Text extract:
====================
And the analysis of Shields and Brooks, syndicated columnist Mark Shields, New York Times columnist David Brooks.

David, what's your analysis of what's going on? You heard what Dana just said and what the man from Salon.com just said.

DAVID BROOKS, Columnist, New York Times:

Well, I think, first, Gates is doing a good job. You can imagine what just happened, that the Army went into a defensive crouch. And some secretaries of defense — normally, the previous one — may have gone along with that defensive crouch, but Gates seems impatient with it, and he seems to be firing people left and right.

I saw him out on 395 firing people as I drove by. So, it is a sign of new leadership.

The deeper question of what causes it, which Mark Benjamin and others were talking about, and what Dana Priest was talking about, it seems to me there are a couple of things that one can surmise. One is the accounting system in this government is totally screwed up, on this, as in so many other things.

Priest was talking about the supplemental budget, not going in the real budget. We have so many gimmicks, it becomes hard to normally appreciate where the money is going, how accountable it is.

The Veterans Affairs has gotten a decent amount of money, 77 percent increase, as they'll quickly tell you. But how it's being accounted for, because it's all done with tricks and mirrors for budgetary reasons, it fuzzes up everything.

And the second thing, which I think underlines a lot of this, is that they didn't — when they realized they were going to have a much bigger war on their hands than they thought, I don't think anybody sat back and said, "What are the downstream effects of this going to be?" And the outpatient, and the brain injuries, and all that stuff was a downstream effect of a surprisingly big war.
====================
Word and element locating data:
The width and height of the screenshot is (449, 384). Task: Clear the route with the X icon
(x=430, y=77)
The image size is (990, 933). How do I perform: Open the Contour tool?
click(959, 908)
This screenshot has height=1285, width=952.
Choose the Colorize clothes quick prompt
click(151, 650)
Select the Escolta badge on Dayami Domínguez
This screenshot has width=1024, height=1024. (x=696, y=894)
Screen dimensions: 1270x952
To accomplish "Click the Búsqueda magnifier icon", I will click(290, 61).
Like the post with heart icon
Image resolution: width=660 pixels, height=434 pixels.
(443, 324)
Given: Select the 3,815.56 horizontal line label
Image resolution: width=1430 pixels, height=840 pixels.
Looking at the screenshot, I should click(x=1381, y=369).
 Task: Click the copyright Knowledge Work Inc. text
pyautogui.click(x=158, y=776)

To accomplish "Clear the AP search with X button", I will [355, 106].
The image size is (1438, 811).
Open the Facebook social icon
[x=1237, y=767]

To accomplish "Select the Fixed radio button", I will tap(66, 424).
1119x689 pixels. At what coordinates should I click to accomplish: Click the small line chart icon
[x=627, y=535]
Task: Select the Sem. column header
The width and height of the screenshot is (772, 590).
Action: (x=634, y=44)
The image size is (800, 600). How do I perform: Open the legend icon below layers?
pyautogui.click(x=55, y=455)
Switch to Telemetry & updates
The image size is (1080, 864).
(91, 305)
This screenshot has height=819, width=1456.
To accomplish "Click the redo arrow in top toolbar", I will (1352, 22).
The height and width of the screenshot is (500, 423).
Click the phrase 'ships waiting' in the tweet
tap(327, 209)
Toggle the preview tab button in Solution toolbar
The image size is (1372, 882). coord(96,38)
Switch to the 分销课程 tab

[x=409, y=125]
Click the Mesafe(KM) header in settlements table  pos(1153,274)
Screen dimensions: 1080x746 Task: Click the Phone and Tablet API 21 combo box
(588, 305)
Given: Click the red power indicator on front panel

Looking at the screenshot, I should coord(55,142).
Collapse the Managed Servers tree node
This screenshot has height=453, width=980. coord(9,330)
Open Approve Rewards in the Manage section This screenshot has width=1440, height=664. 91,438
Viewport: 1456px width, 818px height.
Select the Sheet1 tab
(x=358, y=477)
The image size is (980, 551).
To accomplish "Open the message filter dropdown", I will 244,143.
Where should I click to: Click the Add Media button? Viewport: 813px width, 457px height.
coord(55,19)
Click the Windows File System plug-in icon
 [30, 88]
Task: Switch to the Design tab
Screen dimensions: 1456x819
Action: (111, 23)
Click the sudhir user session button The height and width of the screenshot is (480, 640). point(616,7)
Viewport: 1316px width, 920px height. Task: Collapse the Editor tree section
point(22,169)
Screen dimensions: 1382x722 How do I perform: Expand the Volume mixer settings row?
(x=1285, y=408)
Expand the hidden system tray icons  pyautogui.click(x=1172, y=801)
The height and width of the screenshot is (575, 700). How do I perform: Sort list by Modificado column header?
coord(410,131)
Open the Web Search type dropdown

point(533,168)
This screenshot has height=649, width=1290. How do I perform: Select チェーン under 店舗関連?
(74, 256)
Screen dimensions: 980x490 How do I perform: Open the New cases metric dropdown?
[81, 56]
====================
Do this:
In the Shields and Brooks transcript, what percentage increase in money does Brooks say Veterans Affairs received?

Solution to this task:
A 77 percent increase.